Langkah keempat: “segala yang ada dilangit” (ayat 10). Langkah kelima: “segala yang ada dibumi” (ayat 10).

Langkah keenam: “segala yang ada dibawah bumi” (ayat 10).

Dan langkah ketujuh: “….segala lidah mengaku: “Yesus Kristus adalah Tuhan,” bagi kemuliaan Allah, Bapa” (ayat 11).

Kita senang dengan struktur sempurna dari nas kitab Filipi: tujuh langkah kebawah dan tujuh langkah keatas, digabung dengan kata “itu sebabnya.” “Itu sebabnya” ini berlaku bagi kehidupan setiap dari kita! Ukuran kita turun kebawah akan menentukan ukuran kita sesuai yang Allah angkat kita.

Jadi, jika kita ingin Allah mendengar doa-doa kita untuk kebangunan rohani, kita tidak bisa potong kompas syarat pertama: “Jika umat-Ku….merendahkan diri” (2 Tawarikh 7:14). Jika kita tidak merendahkan diri kita, segala sesuatu lainnya adalah sia-sia. Kita bisa berdoa sebanyak kita suka; kita bisa berpuasa; kita bisa menangis kepada Allah; kita bisa berkhotbah. Namun Allah berkata syarat pertama adalah “merendahkan diri.” Dan Ia sungguh-sungguh menuntut itu. “Allah menentang orang yang congkak, tetapi mengasihani orang yang rendah hati” (1 Petrus 5:5).

Pertanyaan yang kita perlu investigasi adalah “Bagaimana kita bisa merendahkan diri kita?” Kita membutuhkan aplikasi praktis dari apa yang kita belajar.

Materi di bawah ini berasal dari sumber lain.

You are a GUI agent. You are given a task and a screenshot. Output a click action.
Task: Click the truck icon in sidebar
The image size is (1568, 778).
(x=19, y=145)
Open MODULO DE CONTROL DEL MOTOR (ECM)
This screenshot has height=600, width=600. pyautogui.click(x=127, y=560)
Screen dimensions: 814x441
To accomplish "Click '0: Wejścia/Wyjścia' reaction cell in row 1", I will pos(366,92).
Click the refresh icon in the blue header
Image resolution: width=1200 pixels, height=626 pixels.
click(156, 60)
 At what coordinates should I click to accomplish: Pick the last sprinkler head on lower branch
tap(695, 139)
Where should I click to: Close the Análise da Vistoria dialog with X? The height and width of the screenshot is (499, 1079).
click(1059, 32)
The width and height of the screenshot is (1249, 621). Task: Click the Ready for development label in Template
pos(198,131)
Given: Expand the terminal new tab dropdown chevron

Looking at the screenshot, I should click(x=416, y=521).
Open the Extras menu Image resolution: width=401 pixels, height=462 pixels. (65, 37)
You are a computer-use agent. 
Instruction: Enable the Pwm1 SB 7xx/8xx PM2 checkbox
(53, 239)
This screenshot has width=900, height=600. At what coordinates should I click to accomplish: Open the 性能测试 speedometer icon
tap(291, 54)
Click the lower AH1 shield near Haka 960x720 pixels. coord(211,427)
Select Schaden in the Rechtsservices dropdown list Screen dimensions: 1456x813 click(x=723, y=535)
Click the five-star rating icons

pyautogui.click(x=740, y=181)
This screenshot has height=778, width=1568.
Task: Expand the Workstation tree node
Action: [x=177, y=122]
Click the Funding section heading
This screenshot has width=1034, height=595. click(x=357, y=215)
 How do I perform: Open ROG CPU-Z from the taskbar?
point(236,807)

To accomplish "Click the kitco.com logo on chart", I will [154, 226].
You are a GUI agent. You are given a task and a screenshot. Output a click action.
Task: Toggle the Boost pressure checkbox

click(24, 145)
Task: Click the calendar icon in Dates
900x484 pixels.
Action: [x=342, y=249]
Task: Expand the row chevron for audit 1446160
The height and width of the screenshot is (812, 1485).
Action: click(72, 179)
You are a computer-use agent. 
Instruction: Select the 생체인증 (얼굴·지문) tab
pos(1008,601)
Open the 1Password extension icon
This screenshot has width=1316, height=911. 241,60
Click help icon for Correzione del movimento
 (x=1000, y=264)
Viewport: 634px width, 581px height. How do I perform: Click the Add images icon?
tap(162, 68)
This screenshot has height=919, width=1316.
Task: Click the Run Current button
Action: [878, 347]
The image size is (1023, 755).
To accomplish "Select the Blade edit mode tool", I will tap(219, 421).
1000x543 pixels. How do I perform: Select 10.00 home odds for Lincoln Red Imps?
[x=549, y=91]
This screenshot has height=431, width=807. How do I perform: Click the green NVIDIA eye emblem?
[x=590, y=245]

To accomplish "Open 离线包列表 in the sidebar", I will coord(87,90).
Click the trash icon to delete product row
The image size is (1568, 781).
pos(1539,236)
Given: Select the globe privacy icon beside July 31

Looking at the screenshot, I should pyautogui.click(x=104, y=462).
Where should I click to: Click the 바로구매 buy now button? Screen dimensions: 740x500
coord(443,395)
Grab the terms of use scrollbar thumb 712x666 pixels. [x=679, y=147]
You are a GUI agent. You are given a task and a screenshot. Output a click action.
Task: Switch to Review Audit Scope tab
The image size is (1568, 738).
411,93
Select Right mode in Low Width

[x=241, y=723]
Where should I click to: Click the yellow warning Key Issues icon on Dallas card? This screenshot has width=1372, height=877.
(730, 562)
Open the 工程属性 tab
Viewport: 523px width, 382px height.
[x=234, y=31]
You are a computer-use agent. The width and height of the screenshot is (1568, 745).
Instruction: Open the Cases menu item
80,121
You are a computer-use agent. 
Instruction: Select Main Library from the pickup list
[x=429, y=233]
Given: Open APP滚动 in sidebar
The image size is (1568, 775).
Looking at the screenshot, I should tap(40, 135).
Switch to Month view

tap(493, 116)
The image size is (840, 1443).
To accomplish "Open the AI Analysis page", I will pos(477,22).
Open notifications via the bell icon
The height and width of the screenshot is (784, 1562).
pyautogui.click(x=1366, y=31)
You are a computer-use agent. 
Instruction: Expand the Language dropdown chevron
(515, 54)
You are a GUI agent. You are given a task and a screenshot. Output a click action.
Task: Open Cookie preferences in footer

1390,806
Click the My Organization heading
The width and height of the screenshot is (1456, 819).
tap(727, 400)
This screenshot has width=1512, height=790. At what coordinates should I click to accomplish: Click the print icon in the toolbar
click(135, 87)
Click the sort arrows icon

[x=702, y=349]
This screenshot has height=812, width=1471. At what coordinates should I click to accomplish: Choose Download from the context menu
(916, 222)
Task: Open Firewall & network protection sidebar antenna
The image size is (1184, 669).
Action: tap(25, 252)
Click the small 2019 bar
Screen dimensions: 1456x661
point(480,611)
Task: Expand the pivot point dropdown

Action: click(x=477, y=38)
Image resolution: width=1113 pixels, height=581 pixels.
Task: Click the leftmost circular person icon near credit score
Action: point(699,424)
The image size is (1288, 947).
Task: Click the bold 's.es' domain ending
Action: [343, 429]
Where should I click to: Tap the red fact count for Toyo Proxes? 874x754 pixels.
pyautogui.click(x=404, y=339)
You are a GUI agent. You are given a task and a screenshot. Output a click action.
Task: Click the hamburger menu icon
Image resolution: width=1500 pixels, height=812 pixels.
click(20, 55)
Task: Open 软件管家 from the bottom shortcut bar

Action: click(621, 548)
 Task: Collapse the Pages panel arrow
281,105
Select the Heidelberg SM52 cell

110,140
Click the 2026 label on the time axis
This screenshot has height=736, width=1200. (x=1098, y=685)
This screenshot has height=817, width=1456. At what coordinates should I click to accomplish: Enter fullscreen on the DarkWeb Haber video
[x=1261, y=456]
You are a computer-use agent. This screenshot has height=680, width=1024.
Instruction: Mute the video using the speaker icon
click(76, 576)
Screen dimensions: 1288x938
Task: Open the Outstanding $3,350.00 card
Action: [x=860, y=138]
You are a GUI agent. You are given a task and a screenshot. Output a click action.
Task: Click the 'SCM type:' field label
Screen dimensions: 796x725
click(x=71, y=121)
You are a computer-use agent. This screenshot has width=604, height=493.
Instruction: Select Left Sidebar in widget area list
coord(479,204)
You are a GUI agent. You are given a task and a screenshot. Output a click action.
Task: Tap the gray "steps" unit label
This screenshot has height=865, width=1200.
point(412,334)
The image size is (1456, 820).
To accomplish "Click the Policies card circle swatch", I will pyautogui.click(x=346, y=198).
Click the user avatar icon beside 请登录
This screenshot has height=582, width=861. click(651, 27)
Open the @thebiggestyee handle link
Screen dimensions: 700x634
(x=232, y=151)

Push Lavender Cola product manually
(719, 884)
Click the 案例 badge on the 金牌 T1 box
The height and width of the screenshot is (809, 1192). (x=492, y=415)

Kita diingatkan oleh pernyataan Paulus mengenai bagaimana suatu hari kita akan berdiri dihadapan takhta pengadilan Kristus: “Sebab kita semua harus menghadapi takhta pengadilan Kristus, supaya setiap orang memperoleh apa yang patut diterimanya, sesuai dengan yang dilakukannya dalam hidupnya ini, baik ataupun jahat (2 Korintus 5:10).

Pengadilan Kristus ini bukan penghukuman, melainkan pengadilan orang-orang percaya untuk menilai kesetiaan mereka dan memberi upah kekal.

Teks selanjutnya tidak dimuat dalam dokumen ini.